Post by realflow100 »


It was 30$ on amazon when I ordered it. I got it without the tripod since I already have one. so it was like half the price.
Naked eye with my glasses I can barely see magnitude 4.8 stars on a good night with no moon.
magnitude 5 stars are out of my reach naked eye.
ive very faintly seen andromeda naked eye in averted vision 1 or 2 times. but it took over 20 minutes of looking in that area back and forth over and over before I finally confirmed it. and I had to look quite far away from it before it was even detectable for brief moments
Never seen orion nebula once though naked eye. not even a tiny hint of it.
its very hard to see orion nebula even in my telescope with a UHC filter. just a faint fuzzy featurless glowy fuzz with some stars in and around it. usually i can't even detect the wings in the nebula. and the dust piller in the core is also very hard to notice.

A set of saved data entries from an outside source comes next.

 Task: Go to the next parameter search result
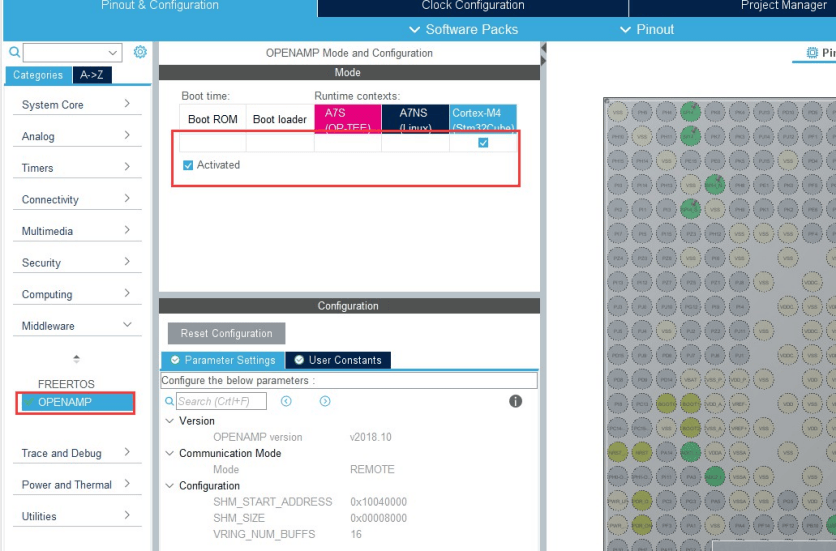tap(325, 401)
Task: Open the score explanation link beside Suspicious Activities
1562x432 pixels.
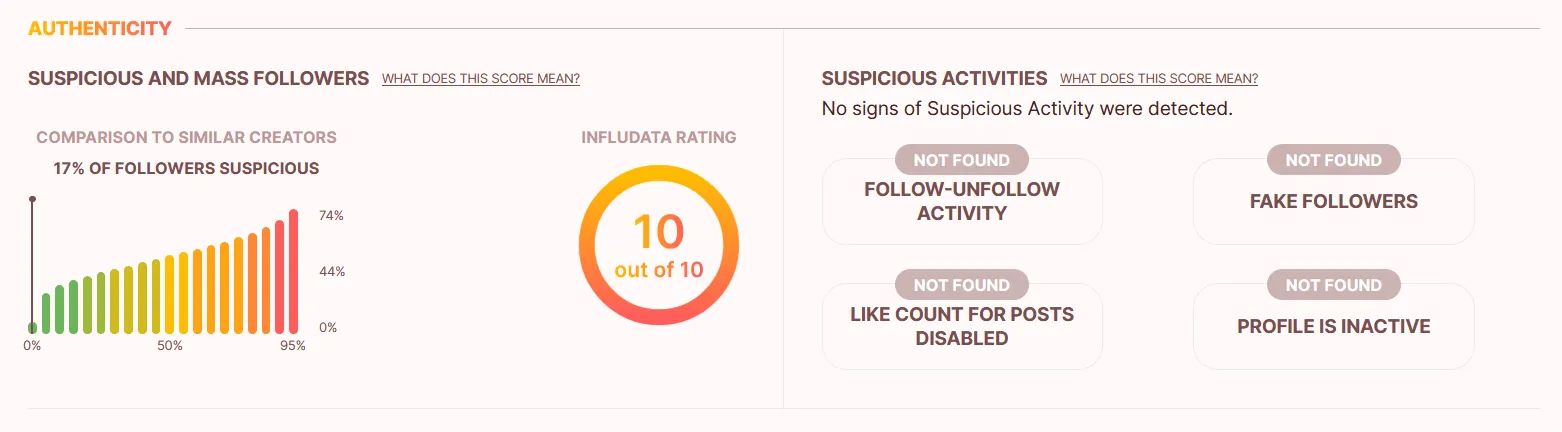Action: (x=1159, y=79)
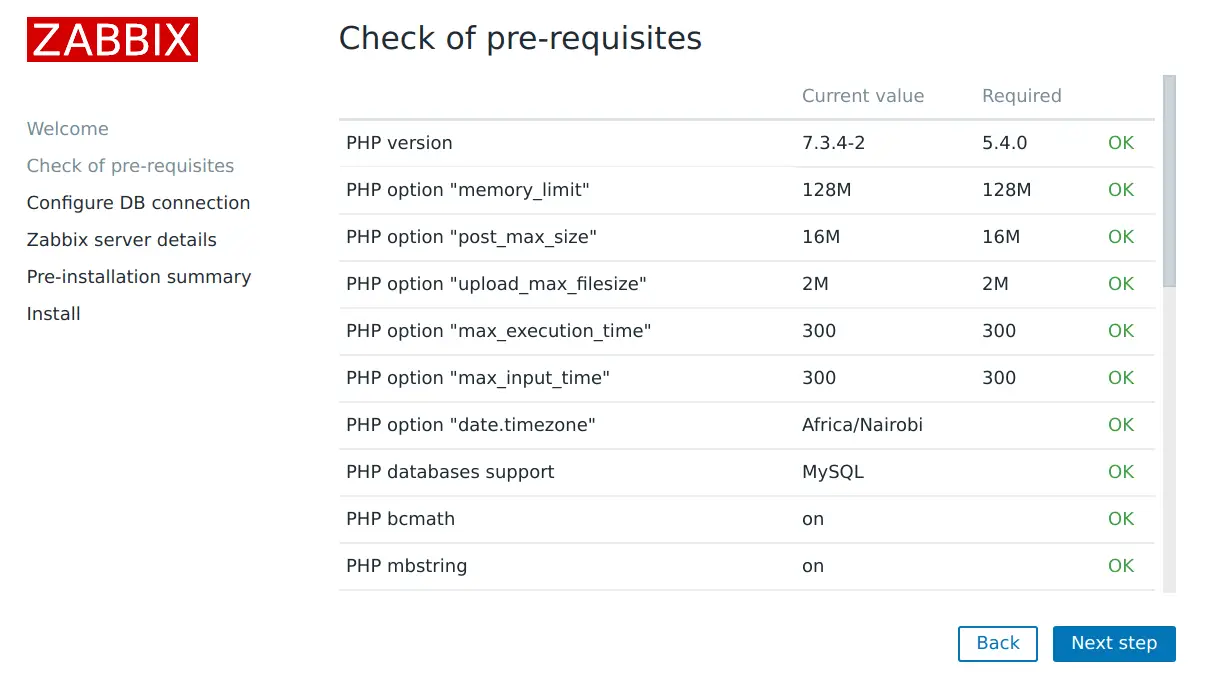1218x686 pixels.
Task: Click OK status for PHP mbstring
Action: (x=1120, y=566)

I can only detect those things in averted vision for brief fleeting moments over a long observing session.
binoculars show a lot of stars in the orions belt area. but orion nebula is not visible. its too faint at 7x50. I only see some stars. however andromeda galaxy is detectable with my 7x50 binoculars for some reason.
I need at least 40x with my telescope before it even begins to show the wings or dust piller.

I also tried splitting polaris but wasn't able to see its companion star visually. Too dim I think. could be light pollution. it was detected in a photograph though.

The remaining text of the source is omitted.